Exercise =>
A complete answer includes every line below with the word "group".

Saved entries
►
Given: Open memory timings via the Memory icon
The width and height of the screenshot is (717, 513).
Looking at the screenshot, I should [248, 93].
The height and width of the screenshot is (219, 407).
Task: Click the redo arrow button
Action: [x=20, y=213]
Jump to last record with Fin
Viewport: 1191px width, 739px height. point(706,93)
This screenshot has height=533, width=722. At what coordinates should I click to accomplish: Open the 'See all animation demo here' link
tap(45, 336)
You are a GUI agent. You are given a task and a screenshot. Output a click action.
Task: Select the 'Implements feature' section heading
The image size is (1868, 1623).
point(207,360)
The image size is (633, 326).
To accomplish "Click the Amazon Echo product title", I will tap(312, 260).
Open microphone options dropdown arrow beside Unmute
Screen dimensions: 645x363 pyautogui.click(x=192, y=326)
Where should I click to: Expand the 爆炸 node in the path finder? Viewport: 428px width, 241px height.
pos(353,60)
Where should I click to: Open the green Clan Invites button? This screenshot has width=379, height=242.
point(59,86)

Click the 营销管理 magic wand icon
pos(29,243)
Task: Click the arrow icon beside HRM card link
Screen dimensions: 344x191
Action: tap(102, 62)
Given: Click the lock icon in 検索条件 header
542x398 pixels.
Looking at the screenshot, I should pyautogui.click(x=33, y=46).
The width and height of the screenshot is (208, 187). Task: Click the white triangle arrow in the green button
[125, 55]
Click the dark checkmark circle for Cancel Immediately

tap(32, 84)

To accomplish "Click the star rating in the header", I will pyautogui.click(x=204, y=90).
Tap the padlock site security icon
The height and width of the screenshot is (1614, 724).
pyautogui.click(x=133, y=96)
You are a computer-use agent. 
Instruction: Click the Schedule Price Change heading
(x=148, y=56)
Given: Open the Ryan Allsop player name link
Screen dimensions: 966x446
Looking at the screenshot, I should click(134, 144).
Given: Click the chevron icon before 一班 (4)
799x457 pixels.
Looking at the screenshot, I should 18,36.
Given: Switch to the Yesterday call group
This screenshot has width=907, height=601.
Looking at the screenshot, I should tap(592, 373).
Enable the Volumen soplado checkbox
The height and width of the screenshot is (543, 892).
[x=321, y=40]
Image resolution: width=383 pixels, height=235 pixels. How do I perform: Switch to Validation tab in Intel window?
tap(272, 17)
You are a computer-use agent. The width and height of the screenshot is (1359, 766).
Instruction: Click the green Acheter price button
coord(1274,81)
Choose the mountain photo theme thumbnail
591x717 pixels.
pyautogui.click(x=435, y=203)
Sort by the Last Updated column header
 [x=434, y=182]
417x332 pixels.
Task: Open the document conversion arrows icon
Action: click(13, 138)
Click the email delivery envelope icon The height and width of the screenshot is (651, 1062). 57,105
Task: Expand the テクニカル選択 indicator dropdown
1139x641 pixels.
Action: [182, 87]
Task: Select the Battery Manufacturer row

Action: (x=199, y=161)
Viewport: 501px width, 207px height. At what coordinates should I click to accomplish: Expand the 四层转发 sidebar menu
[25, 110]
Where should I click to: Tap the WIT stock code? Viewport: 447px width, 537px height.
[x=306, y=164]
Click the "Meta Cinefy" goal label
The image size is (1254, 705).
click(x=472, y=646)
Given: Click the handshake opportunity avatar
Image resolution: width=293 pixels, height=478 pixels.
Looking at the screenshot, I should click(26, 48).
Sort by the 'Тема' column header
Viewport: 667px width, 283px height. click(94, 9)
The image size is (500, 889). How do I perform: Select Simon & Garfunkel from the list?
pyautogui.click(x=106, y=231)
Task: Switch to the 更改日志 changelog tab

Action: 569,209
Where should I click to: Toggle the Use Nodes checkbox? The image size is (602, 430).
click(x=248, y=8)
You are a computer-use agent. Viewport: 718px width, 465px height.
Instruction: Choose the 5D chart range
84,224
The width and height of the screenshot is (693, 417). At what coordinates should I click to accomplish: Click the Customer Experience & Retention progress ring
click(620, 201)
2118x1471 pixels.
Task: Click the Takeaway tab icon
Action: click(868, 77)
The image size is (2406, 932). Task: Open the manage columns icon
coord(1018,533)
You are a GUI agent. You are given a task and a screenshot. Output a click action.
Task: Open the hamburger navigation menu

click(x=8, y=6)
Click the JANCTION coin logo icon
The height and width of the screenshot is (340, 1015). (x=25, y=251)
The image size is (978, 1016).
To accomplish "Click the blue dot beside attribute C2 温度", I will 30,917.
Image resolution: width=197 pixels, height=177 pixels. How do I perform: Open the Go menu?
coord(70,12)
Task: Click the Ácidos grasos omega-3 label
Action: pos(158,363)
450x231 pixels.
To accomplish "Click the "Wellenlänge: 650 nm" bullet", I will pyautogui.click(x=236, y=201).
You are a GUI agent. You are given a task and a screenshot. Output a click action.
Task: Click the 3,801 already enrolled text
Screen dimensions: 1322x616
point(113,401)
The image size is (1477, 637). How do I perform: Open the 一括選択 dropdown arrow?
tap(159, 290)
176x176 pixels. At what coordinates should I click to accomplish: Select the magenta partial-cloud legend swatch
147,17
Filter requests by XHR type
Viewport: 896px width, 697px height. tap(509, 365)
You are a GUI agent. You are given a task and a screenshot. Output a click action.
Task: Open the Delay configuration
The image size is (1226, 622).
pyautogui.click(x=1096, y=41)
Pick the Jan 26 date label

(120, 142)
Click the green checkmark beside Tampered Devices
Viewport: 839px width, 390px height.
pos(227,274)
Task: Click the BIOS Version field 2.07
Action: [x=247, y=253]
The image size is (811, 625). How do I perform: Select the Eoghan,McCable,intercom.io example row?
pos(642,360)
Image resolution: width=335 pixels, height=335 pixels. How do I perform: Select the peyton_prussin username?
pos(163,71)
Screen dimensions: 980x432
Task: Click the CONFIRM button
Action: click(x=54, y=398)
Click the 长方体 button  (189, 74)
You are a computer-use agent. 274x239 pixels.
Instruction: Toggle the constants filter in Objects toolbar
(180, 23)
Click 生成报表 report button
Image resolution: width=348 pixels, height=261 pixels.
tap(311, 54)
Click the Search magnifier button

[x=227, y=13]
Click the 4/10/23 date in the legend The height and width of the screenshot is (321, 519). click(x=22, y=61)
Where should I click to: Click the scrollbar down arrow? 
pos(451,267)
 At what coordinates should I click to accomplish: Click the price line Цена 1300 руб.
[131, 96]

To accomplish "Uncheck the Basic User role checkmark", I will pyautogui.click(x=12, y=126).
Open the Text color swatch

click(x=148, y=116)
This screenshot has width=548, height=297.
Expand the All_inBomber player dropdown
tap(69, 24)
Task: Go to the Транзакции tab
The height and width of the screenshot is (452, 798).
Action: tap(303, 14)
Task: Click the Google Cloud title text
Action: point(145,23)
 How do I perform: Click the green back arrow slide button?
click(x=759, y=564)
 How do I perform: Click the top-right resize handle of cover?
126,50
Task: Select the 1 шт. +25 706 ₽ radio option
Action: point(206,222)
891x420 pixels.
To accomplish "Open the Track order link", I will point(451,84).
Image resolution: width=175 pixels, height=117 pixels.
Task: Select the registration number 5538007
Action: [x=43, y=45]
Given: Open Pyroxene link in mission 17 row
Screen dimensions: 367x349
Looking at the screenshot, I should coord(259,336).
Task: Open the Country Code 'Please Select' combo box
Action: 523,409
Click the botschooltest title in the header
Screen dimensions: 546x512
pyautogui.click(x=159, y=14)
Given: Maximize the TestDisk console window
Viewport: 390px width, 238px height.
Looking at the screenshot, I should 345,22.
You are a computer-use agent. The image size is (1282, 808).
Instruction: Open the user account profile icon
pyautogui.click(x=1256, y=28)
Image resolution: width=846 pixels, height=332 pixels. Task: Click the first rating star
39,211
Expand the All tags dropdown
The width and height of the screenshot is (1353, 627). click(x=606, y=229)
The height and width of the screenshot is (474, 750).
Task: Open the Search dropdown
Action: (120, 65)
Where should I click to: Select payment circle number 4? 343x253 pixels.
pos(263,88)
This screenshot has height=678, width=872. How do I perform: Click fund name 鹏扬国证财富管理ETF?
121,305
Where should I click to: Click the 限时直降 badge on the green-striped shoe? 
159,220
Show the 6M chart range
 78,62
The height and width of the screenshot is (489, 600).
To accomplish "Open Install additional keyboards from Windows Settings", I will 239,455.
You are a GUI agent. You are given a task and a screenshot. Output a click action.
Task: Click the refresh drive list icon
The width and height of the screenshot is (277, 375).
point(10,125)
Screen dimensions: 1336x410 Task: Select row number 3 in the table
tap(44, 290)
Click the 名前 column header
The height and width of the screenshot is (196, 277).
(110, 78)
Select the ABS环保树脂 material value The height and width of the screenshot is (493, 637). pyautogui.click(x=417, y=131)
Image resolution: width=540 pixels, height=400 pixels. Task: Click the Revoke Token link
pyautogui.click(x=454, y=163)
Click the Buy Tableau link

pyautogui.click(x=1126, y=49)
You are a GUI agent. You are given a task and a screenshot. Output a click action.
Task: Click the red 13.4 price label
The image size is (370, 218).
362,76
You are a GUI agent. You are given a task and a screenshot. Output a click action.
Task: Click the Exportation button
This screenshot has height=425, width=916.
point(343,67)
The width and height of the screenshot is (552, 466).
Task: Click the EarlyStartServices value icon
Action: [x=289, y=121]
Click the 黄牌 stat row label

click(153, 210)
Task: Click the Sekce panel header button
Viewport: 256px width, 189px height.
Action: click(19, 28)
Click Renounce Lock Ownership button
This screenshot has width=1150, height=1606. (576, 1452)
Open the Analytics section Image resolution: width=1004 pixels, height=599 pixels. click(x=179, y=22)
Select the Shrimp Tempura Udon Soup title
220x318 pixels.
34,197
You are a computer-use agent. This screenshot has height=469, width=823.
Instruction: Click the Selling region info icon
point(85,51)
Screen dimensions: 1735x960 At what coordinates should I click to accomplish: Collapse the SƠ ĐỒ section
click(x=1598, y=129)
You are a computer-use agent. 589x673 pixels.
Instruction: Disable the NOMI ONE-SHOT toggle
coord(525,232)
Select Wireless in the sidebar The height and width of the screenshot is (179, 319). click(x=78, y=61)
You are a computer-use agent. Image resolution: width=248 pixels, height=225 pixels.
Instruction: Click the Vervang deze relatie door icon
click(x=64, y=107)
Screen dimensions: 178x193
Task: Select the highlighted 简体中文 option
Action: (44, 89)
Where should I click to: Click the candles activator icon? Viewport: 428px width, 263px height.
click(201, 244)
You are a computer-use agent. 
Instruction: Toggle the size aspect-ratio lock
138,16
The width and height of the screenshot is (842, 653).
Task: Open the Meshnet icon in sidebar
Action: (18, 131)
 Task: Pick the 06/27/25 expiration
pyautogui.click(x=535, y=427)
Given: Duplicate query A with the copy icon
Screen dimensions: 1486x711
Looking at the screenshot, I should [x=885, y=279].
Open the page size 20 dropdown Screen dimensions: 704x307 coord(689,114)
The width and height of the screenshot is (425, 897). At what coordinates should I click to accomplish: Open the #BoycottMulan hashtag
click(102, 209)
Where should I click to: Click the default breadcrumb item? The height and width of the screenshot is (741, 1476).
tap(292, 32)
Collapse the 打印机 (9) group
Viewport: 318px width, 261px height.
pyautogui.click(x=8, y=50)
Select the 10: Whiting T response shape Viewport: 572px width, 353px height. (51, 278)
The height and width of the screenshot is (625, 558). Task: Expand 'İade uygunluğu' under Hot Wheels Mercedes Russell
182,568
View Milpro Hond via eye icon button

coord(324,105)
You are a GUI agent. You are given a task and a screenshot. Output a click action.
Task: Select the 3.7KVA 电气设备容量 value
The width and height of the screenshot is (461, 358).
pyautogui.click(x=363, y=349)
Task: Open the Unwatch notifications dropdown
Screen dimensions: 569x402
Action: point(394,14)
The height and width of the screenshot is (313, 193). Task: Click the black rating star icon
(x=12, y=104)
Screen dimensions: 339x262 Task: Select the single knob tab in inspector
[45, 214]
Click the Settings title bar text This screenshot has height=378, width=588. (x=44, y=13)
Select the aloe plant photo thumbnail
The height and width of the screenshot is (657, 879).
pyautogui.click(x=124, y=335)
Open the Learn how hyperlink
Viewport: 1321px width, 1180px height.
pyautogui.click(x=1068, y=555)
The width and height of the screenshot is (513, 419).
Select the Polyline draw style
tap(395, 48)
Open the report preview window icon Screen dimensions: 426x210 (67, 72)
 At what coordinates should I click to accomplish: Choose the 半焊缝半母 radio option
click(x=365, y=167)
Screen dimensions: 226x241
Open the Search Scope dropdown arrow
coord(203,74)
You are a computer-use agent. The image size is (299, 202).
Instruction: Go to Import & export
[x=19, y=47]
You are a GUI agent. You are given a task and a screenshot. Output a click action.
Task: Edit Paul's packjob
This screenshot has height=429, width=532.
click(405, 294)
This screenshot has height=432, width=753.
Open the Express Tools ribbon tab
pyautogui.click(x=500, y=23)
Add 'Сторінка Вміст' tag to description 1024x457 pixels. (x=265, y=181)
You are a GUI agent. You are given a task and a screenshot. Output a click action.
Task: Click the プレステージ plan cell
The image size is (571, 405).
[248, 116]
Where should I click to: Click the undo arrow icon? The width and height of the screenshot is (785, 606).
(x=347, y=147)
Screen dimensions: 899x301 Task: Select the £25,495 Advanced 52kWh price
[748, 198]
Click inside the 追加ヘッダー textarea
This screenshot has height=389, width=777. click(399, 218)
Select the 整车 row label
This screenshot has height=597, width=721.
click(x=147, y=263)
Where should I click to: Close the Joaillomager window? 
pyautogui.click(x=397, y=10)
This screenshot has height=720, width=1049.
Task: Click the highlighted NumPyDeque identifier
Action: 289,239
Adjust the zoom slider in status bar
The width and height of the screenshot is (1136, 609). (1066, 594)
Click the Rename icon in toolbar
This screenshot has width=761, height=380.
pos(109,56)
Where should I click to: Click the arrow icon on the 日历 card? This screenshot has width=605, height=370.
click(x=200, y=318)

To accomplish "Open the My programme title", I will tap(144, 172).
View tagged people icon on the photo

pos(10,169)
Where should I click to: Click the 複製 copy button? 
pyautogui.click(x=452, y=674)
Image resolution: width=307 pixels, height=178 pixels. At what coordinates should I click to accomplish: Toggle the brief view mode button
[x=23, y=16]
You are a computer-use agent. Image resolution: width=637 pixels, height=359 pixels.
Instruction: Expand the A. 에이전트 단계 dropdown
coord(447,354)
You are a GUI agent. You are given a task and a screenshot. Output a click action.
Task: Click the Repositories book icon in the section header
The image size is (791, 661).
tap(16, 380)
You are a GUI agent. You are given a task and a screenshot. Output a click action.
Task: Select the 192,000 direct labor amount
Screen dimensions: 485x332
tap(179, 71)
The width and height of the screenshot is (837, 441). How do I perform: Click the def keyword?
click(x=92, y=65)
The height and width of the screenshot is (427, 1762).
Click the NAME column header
◄
Solved problem =>
Given: Switch to the Yesterday call group
Collapse the 打印机 (9) group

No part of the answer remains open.